An unemployed Turkish father, Adem Yarici, on February 7 died after setting himself on fire in Turkey’s southern city of Hatay in front of the provincial governor’s office, soL International has reported.
“I’m unemployed, I’m hungry, my children are hungry,” Yarici reportedly said before his self-immolation.
Security officers intervened with fire extinguishers. Yarici was taken to hospital but then apparently died of a heart attack while he was being transferred to another hospital in the city of Mersin.
The Hatay governor’s office put out a statement claiming that “Yarici has previously attempted to burn himself because of his psychological disorders”.
Turkey takes a neoliberal approach to psychiatry. According to the latest data from the health ministry, 308mn boxes of nervous system drugs —around three to four boxes per capita—were sold in Turkey in 2018.
Boom-to-gloom days. Not surprisingly, suicides attributed to economic despair in Turkey are not at all uncommon in these boom-to-gloom days.

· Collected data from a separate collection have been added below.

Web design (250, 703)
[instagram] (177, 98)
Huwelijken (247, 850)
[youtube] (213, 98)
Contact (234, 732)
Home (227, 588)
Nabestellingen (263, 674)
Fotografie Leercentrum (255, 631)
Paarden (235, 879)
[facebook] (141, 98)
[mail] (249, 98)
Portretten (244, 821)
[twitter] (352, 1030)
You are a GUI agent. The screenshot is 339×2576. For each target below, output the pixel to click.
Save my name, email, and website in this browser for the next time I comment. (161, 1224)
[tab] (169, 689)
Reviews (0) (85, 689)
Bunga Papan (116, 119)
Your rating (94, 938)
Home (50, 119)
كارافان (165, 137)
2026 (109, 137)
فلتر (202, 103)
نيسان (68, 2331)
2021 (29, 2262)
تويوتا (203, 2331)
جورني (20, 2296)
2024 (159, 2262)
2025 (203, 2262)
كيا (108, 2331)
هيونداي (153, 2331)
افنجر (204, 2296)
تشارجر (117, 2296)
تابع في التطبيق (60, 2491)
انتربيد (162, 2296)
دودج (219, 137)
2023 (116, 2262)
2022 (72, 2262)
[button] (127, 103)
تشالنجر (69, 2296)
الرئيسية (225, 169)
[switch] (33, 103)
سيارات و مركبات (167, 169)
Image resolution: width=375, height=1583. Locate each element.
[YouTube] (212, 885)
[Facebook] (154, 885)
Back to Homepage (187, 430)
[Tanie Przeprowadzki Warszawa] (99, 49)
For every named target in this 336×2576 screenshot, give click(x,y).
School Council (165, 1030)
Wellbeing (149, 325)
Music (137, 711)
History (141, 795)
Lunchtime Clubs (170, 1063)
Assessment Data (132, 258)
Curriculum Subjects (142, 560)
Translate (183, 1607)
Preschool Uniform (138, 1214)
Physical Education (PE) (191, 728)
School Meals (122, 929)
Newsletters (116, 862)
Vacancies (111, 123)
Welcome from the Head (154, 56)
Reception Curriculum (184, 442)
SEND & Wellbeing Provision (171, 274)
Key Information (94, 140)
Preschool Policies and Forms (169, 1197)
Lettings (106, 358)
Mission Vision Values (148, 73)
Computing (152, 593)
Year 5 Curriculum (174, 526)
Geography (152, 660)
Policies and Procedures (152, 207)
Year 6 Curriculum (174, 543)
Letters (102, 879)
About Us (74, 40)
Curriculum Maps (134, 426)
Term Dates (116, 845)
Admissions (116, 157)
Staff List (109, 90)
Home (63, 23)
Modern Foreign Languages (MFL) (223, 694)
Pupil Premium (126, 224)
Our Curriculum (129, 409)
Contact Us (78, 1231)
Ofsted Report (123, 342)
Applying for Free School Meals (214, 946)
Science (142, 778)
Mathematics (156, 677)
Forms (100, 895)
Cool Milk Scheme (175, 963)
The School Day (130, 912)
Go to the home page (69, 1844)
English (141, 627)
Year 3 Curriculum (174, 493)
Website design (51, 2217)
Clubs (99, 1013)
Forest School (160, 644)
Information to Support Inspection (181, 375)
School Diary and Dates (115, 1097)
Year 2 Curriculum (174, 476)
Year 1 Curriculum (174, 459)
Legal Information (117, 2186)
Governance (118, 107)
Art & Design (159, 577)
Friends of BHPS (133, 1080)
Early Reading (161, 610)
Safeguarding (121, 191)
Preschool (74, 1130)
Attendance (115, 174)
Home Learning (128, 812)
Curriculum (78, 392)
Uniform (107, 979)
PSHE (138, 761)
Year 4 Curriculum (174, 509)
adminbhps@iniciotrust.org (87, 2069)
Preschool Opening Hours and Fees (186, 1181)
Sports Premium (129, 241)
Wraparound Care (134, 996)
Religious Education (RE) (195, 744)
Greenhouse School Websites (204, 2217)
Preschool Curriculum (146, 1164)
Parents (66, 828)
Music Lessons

After three families in quick succession committed collective suicide with cyanide last November, Erdogan’s officials implemented a ban on the easy availability of the poisonous compound.
According to daily Sabah, directed by Serhat Albayrak—brother of Erdogan’s minister of finance and son-in-law Berat Albayrak, the monthly social support received by the Yarici family roughly stood at around TRY500.
According to ‘yellow’ union Turk-Is, the minimum monthly expenditure on food of a worker stood at TRY609.71 in January, while the hunger threshold for a four-person family stood at TRY2,219.
Individual suicides, suicidal people who make it on to the roof of the Turkish parliament, people who do not die after setting themselves alight and unpaid construction workers plunging from cranes are such common occurrences in Turkey that they no longer carry any news value.